On ne sait pas d’où vient le goût de Michael Simpson, né en 1940 d’un couple anglo-russe, pour cet élément des édifices sacrés, ni pour le minbar, cet escalier servant aux imams à accéder à la chaire du prêche du vendredi dans les mosquées. Également un élément d’architecture religieuse très ancien, puisque ses origines remontent au neuvième siècle. L’hagioscope, terme savant désignant l’oculus percé de biais dans le mur, et l’escalier ou l’échelle figurent dans toutes les peintures de la série, combinés, comme dans Squint 71 (2020), ou sans échelle, pour devenir simple marchepied ou estrade dans Squint 72, 73 et 74. Le point de fuite de ces peintures, entre ce bloc de base et le rond ou rectangle de la fenêtre haute, se situe au centre « aveugle » de la toile, ce qui donc donne toute son importance à un élément architectural bidimensionnel de la composition : le mur.

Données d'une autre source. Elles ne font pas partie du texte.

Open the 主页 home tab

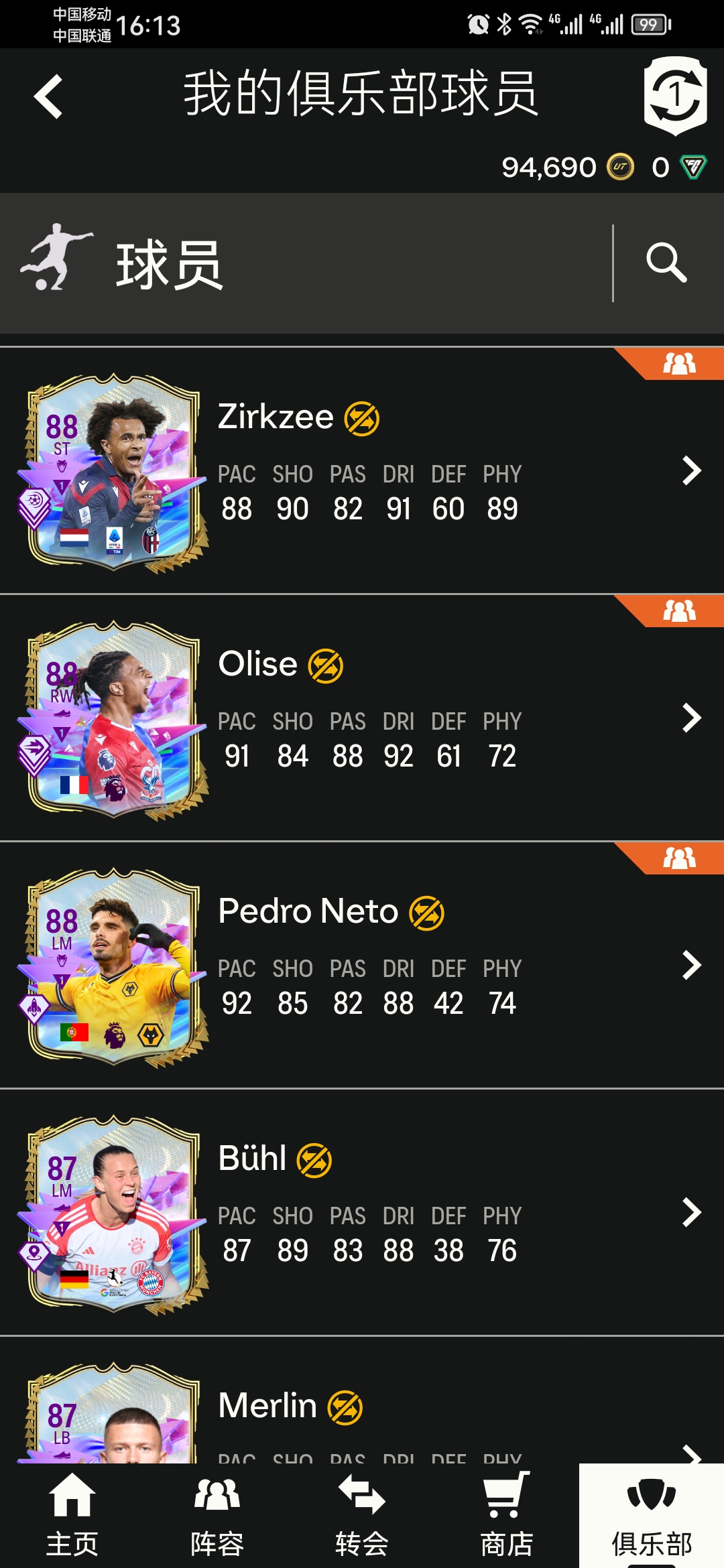[72, 1516]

Ces huiles sur toile sont quasi « ripolinées » par une ultime couche de surface, ce qui accentue l’aspect mural des œuvres, tandis que, quand une échelle est adossée, apparaît une dimension tridimensionnelle grâce à l’ombre portée. On regrettera en ce sens, que ne soit pas exposée à la galerie Nosbaum Reding, une série de Michael Simpson qui a travaillé sur le positionnement successif de l’ombre de l’échelle au fil des heures, ajoutant ainsi la mobilité à son répertoire hiératique.
Après ce travail cérébral et un aperçu du talent affirmé de dessinateur de Simpson (une vingtaine d’œuvres préparatoires de petit format mêlent craie et fusain, encre de chine et peinture à l’huile, gouache et encre) dans la petite pièce de la galerie principale, on passe au monde exubérant de Tilo Kaiser au Projects Room.
Tilo Kaiser, né en 1965 à Francfort, revient chez Nosbaum Reding deux ans après l’exposition Why not ? avec More Strippers Please… !. On retrouve son univers pop foutraque, saturé de couleurs, ses collages de flyers, cartes, pictogrammes, tissus recouverts d’écritures et de graffitis. Il ajoute à l’univers végétal qu’on lui avait découvert la fois précédente, un arc-en-ciel et une curieuse délimitation de pâturage en bois comme une limite devant la trivialité des choses. Sauf qu’on ne sait pas pour quel côté opte Tilo Kaiser, qui sacralise ces « débordements » par l’usage de l’or comme dans les icônes. Michael Simpson et Tilo Kaiser, ces deux artistes aux antipodes, prouvent, une fois n’est pas coutume, qu’Alex Reding lui, n’hésite pas à soutenir d’un bout à l’autre tout la palette des expressions picturales.